The most influential theory of thought in the thirteenth century goes back to Aristotle and has its foremost medieval defender in Thomas Aquinas. It rests on viewing mental representations or intelligible species, as Aquinas calls them, as sameness in form. The explanation for why thoughts are about something, exhibit intentionality, or represent is that the form of the object thought about is in the mind of the thinker.
On Aquinas’ view, the mind is nothing before it thinks of something. The active intellect abstracts the intelligible form from the particular sensitive form in the internal senses and places it in the potential intellect. The form placed there by the active intellect hence actualizes the potential intellect. The thought is also always universal on this view since it is immaterial and matter is the individuating principle, according to Aquinas. The immaterial intelligible species in the potential intellect constitutes the thought.
There are many problems associated with this view of mental representation. A famous problem is: why do the daffodils outside my soul not represent my thought about the daffodils? The forms inside and outside my mind are the same, suggesting that mental representation is symmetrical. Aquinas has a famous answer to this problem, which is that the daffodils in the garden do not represent my thought because of the mode of the form’s presence in them. The forms in the daffodils are really present whereas in my mind the universal form is spiritually or intentionally present.

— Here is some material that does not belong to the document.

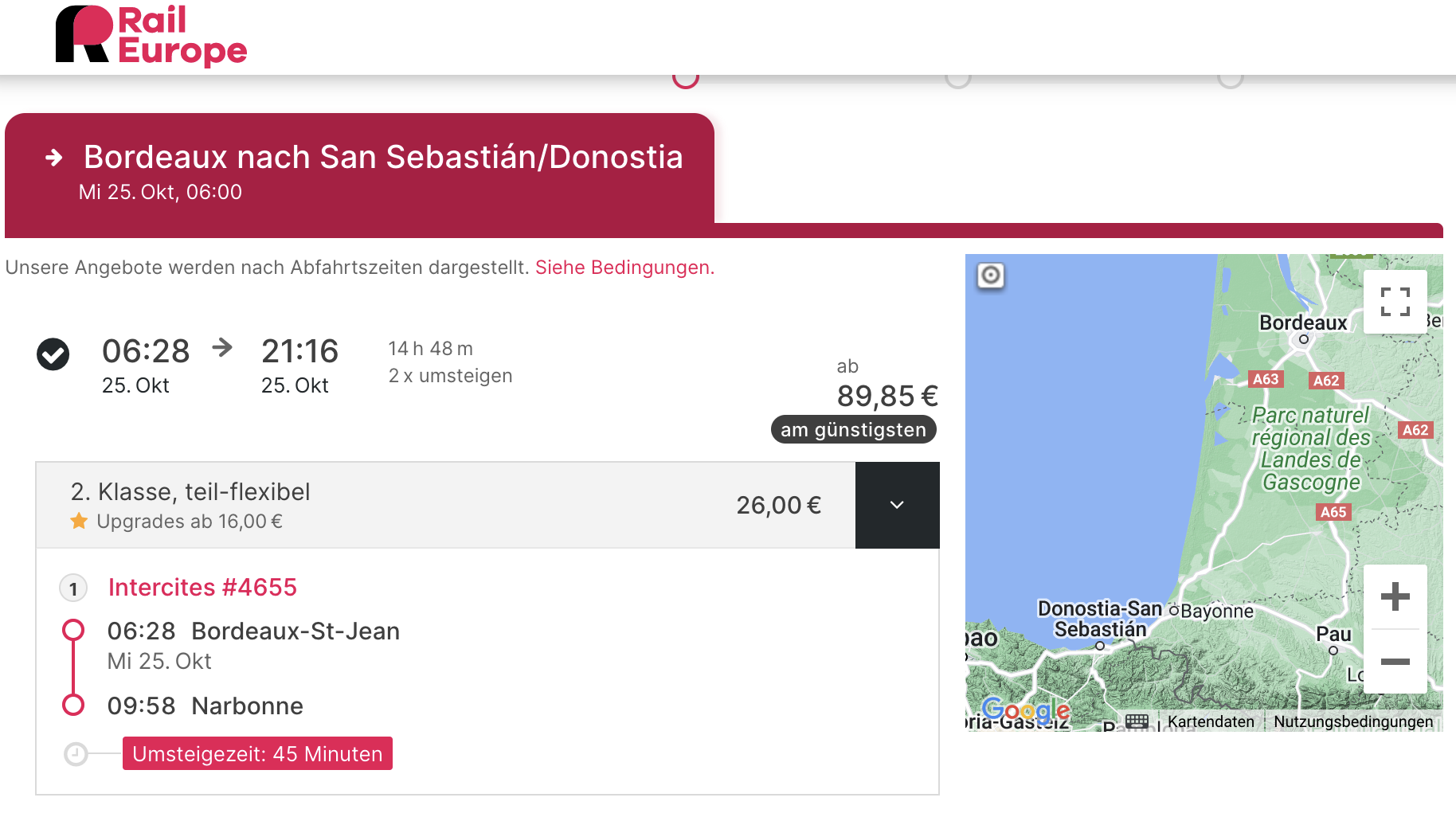Viewport: 1456px width, 817px height.
Task: Select the 06:28 departure checkmark
Action: coord(53,354)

The distinction between forms being really or spiritually present is central to Aquinas’ physics and natural philosophy. A form may be present somewhere without literally making whatever substance it informs into something else. Colors in the air, for example, do not make the air really colored: we see colors in the objects around us but not in the intervening air, although they must be there spiritually if sensation is to be a causal process. This means, of course, that the air must also represent the color, which entails that intentionality is not a mark of the mental for Aquinas. The air is not in itself a mind (for discussion, see Pasnau 1997, Chap. 2).